El escaparate eterno
Al teórico anticapitalista Mark Fisher le perturbaba enormemente la saga Toy Story. Sobre todo por la presencia en sus películas del Señor Patata, uno de los juguetes más antiguos de la misma Hasbro que gestiona el legado Transformer. “Las versiones digitalizadas de viejos juguetes aparecen junto a nuevos y ficcionalizados juguetes”, escribió en Constructos flatline sobre Toy Story. “Una ficcionalización que no tiene tanto que ver con un carácter fantástico inalcanzable sino con lo contrario: los juguetes que aparecen en pantalla están disponibles, de inmediato, como objetos de consumo al salir del cine. Es un patrón cada vez más familiar: la película funciona como un anuncio de juguetes, los cuales funcionan como publicidad para ella en una espiral cada vez más estrecha”.
Resulta que el director de Transformers One es Josh Cooley, un veterano de Pixar que en 2019 estrenó Toy Story 4 con gran acogida comercial. Por lo que sea, Paramount ha pensado que Cooley es la persona más indicada para pilotar Transformers en una fase especialmente delicada del fenómeno, tanto por lo que respecta a la saga como a la propia Paramount. La major de Hollywood gestiona su asociación con Hasbro en los momentos más precarios de su historia —ha estado a punto de ser absorbida por Sony, librándose finalmente pero a cambio de una complicada fusión con Skydance—, mientras que Transformers necesita reinventarse cuanto antes de forma sostenible, luego de que El despertar de las bestias no fuera todo lo bien que debiera en taquilla.
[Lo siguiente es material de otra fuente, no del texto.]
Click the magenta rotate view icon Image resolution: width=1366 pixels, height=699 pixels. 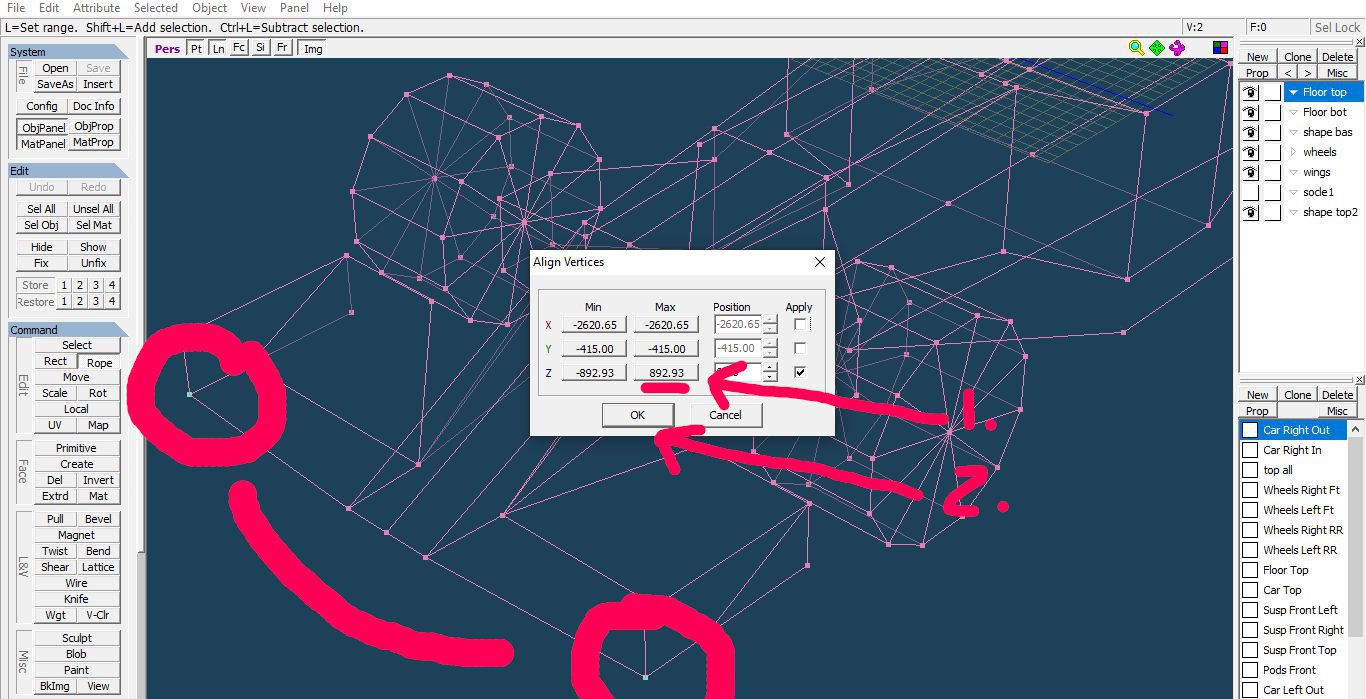(1178, 47)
Justamente El despertar de las bestias insinuaba, en su escena poscréditos, una futura película que uniera las dos grandes marcas de Hasbro que acostumbra a explotar Paramount: Transformers con G.I. Joe, en un crossover que lleva insinuándose años pero que tratará de ser llevado a la práctica cuanto más aprieta la desesperación por la relevancia mediática. Los universos cinematográficos, en ese sentido y por más que los superhéroes puedan afrontar su declive, parecen seguir siendo la mejor opción, al igual que la planificación preventiva de ciclos narrativos: Transformers One se anuncia como la primera de tres películas, inaugurando una historia que terminaría con el exilio de los robots a la Tierra. Transformers One no es tanto una película, entonces, como el anuncio incombustible de nuevos productos. Juguetes ficcionalizados para seguir consumiendo hasta el infinito.
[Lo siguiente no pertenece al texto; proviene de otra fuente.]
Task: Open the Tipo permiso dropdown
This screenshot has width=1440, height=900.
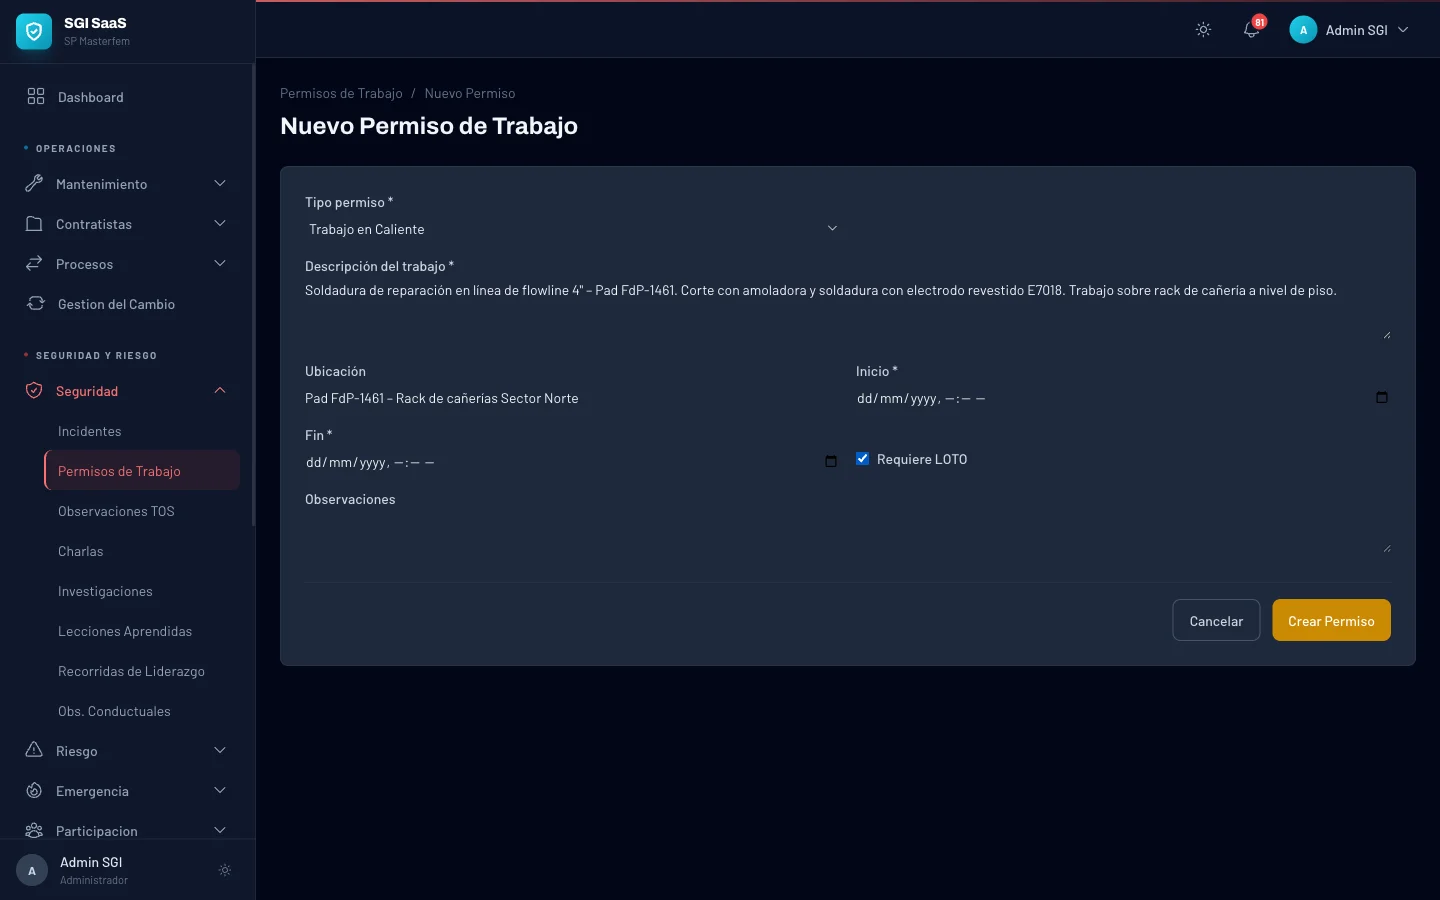Action: pyautogui.click(x=572, y=229)
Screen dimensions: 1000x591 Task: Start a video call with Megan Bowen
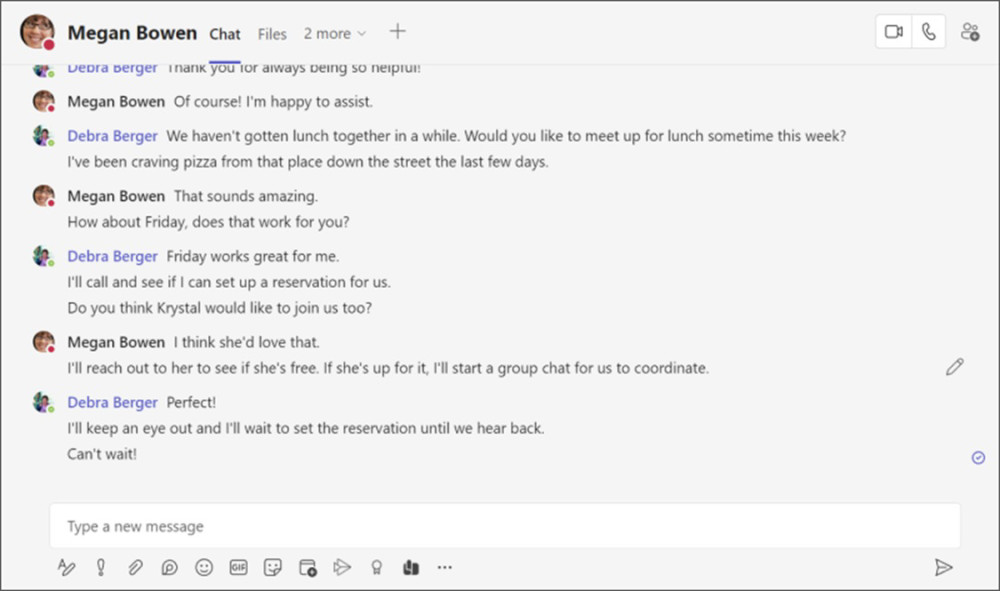pos(894,32)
Este carácter de artefacto, donde la promoción se confunde con la ficción, encaja con los rasgos centrales de la película. La animación es sólida —no necesita del fetiche NPR para retener una expresividad propia, muy afortunada sobre todo en la descripción geográfica de Cybertron y en las omnipresentes transformaciones—, pero el argumento no puede ser más formulaico y previsible. Sobrellevado con un humor de público indeterminado, entre lo adolescente y lo infantil —esto es, humor Marvel Studios—, la totalidad de Transformers One es aséptica y adocenada. Sobrevuela un esfuerzo perceptible por minimizar cualquier estridencia y que el entretenimiento fluya ordenadamente, perfilando una suerte de lugar feliz fantasmal que nos remita a los dibujos de los sábados por la mañana. Estos programas solían estar divididos por anuncios donde se vendían cereales, o las versiones de plástico de los Transformers. La auténtica originalidad de Transformers One estriba, al final, en que ofrece exactamente lo mismo sin pausas publicitarias distinguibles.